Saturday, May 18, 2013

Barbie hair


I was having a conversation with a friend about when or whether we would ever let our daughters play with Barbie Dolls.

I had Barbie Dolls, so I don't think I would deprive Jordan of playing with Barbies. But not at this point. I got my first Barbie when I was 9 and I am using 9 as a benchmark.

I might get flayed for allowing Jordan to play with Barbies. After all, they send out the wrong body image message; making the big boobs, small waist and endless legs the ideal body type. The same kind of body type that will probably cause Barbie to trip over her own feet. That is a problem and I acknowledge that. But to me, the main reason why I have any objection to Barbie and why I'm waiting is that I don't want her to grow up so fast. Everything in society is rushing little girls to grow up, the Princess manicures, the heels on their shoes, the types of clothes that are available for them and of course the toys, not just Barbie but all the make up kits and the tween stuff. So, I'm trying not to be party to it, for as long as I can.
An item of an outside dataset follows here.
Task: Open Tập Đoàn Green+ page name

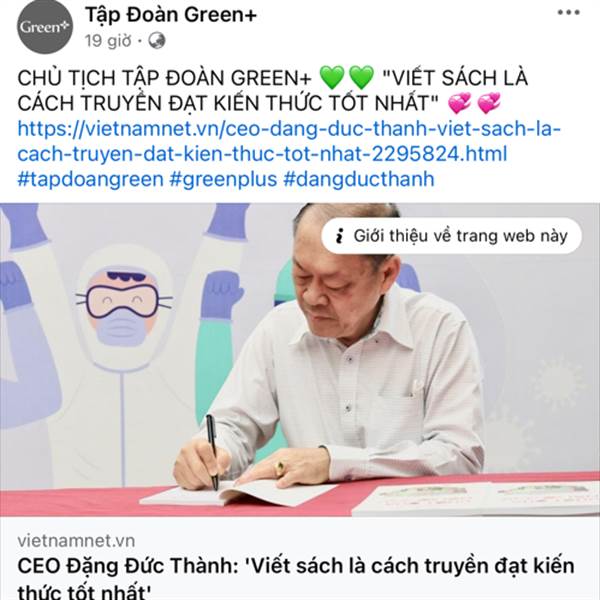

So, with all that bad press, why haven't I dumped all the Barbie Dolls that I have hidden in my cupboard?  Because I think Barbie playing is not all bad. I remember creating grand adventures for Barbie. The conversations and adventures they would have with one another were all very good company for a little girl whose brothers were much older and had grown up in a generation where mums did not go out of their way to arrange play dates. I didn't really mind because I had the Barbies, I made them a house and got them to date my brother's Action Men because I didn't have Ken Dolls (Much to the chagrin of both brothers!). Then, when I made friends with the girls in my compound, we bonded over the dolls. My Barbies made friends and we dreamed up even more epic stories and Barbie got grass burns, went swimming in the pool and spent all the rest of the time trying to get the water out of her body.

I also developed very deft fine motor abilities, putting on clothes and buttoning the teeny, tiny buttons on her clothes. And although I never mastered it, I acquired some rudimentary sewing skills while trying to very clumsily sew clothes for Barbie (I don't know why I bothered since she had such a vast wardrobe!)

But what left a long lasting skill was doing up Barbie's locks. Perhaps it was hair envy, because my hair was always a boring and unattractive short bob, that I paid great attention to her hair, brushing it, tying it up and eventually learning complicated braiding that I ended up being able to do on my own hair and now, Jordan's.

Jordan loves her hair done up; thanks to her Chinese enrichment teacher. Every Tuesday, she emerges from Chinese class beaming, not because she had a great class but because her teacher had once again weaved her hair into a complicated braid with all the ends stuck in neatly. So she asks that we do it for her at home.

And if I have the time, I do oblige because even though I am way past the Barbie age, I still find it extremely therapeutic and fun to mess around with hair. And thanks to all my prior training on my little plastic mannequins, I can weave her hair too albeit not as intricate as her teacher. Now, if only her hair wasn't so flyaway. But she loves it because it's something that Mommy does for just her.



What she must never know is that I also massacred many a Barbie's hair, leading to the conclusion that I could never be a hair dresser!